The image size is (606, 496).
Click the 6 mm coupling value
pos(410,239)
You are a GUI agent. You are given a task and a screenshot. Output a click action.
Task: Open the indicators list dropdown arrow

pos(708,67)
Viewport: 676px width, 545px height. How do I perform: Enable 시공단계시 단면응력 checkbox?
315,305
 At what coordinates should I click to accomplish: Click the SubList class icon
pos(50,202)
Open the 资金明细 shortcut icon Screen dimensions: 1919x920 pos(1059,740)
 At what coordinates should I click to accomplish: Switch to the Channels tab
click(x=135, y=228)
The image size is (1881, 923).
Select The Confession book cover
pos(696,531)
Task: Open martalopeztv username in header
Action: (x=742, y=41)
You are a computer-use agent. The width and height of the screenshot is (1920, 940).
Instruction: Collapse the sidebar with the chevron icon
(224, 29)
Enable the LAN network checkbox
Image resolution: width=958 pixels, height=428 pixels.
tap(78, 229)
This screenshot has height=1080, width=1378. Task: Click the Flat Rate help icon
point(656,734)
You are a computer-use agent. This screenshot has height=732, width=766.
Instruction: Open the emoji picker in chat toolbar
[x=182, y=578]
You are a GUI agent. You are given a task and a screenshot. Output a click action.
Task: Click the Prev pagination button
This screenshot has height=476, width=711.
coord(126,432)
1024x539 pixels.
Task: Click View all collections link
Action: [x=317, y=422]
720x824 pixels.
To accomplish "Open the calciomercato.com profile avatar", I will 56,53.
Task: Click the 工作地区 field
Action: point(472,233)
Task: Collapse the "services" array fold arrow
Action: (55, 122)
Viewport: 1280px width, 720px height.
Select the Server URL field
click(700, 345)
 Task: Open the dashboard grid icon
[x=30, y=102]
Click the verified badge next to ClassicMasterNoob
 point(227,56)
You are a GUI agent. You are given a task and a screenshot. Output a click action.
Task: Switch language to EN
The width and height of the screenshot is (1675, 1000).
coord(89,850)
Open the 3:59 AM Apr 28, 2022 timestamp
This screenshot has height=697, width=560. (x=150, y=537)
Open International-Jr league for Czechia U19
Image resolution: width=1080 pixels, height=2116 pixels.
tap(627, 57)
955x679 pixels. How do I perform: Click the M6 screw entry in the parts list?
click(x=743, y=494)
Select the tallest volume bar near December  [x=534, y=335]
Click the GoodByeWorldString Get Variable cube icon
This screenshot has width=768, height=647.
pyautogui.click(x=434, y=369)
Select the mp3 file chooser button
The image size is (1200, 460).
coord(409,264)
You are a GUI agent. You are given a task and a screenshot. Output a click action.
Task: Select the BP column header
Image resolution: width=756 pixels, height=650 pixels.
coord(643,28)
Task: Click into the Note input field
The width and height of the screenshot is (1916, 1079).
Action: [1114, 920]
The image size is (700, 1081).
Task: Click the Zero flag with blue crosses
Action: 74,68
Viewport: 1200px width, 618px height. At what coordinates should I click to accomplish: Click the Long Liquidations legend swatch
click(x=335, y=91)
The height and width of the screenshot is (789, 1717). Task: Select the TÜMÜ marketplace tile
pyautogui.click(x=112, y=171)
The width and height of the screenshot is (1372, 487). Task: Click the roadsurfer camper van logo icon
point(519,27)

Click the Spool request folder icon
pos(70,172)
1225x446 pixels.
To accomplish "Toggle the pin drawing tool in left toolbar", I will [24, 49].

## What this task involves
Nothing outside the span should appear: transcribe the lines from the one containing "The height and" through the last line of the records.

## Task result
The height and width of the screenshot is (789, 1717). Task: Select the TÜMÜ marketplace tile
pyautogui.click(x=112, y=171)
The width and height of the screenshot is (1372, 487). Task: Click the roadsurfer camper van logo icon
point(519,27)

Click the Spool request folder icon
pos(70,172)
1225x446 pixels.
To accomplish "Toggle the pin drawing tool in left toolbar", I will [24, 49].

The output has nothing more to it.